*GIVEN INFORMATION:*
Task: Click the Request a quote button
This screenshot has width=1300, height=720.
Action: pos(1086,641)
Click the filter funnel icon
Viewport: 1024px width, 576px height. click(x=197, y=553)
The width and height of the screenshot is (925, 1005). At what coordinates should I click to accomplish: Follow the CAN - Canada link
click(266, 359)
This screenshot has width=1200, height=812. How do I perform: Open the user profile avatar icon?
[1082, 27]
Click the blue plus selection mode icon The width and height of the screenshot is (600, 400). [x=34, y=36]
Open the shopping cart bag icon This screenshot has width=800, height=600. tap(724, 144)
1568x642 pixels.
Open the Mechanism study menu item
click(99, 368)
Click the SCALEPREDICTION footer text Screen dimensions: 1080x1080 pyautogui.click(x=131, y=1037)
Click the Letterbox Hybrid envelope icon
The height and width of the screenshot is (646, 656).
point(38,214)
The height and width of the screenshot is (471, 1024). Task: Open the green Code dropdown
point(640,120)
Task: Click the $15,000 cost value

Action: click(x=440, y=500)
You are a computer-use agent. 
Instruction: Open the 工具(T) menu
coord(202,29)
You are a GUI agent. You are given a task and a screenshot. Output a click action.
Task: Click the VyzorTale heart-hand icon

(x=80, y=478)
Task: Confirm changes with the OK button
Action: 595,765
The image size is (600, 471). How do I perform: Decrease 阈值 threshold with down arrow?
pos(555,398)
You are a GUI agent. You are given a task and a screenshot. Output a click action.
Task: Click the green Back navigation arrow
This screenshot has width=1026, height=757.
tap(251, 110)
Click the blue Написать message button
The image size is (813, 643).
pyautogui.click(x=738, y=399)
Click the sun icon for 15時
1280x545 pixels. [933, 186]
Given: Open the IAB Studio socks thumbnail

*REQUIREMENT:*
Word for word, repeat every record.

*OUTPUT OF THE TASK:*
Task: Click the Request a quote button
This screenshot has width=1300, height=720.
Action: pos(1086,641)
Click the filter funnel icon
Viewport: 1024px width, 576px height. click(x=197, y=553)
The width and height of the screenshot is (925, 1005). At what coordinates should I click to accomplish: Follow the CAN - Canada link
click(266, 359)
This screenshot has width=1200, height=812. How do I perform: Open the user profile avatar icon?
[1082, 27]
Click the blue plus selection mode icon The width and height of the screenshot is (600, 400). [x=34, y=36]
Open the shopping cart bag icon This screenshot has width=800, height=600. tap(724, 144)
1568x642 pixels.
Open the Mechanism study menu item
click(99, 368)
Click the SCALEPREDICTION footer text Screen dimensions: 1080x1080 pyautogui.click(x=131, y=1037)
Click the Letterbox Hybrid envelope icon
The height and width of the screenshot is (646, 656).
point(38,214)
The height and width of the screenshot is (471, 1024). Task: Open the green Code dropdown
point(640,120)
Task: Click the $15,000 cost value

Action: click(x=440, y=500)
You are a computer-use agent. 
Instruction: Open the 工具(T) menu
coord(202,29)
You are a GUI agent. You are given a task and a screenshot. Output a click action.
Task: Click the VyzorTale heart-hand icon

(x=80, y=478)
Task: Confirm changes with the OK button
Action: 595,765
The image size is (600, 471). How do I perform: Decrease 阈值 threshold with down arrow?
pos(555,398)
You are a GUI agent. You are given a task and a screenshot. Output a click action.
Task: Click the green Back navigation arrow
This screenshot has width=1026, height=757.
tap(251, 110)
Click the blue Написать message button
The image size is (813, 643).
pyautogui.click(x=738, y=399)
Click the sun icon for 15時
1280x545 pixels. [933, 186]
Given: Open the IAB Studio socks thumbnail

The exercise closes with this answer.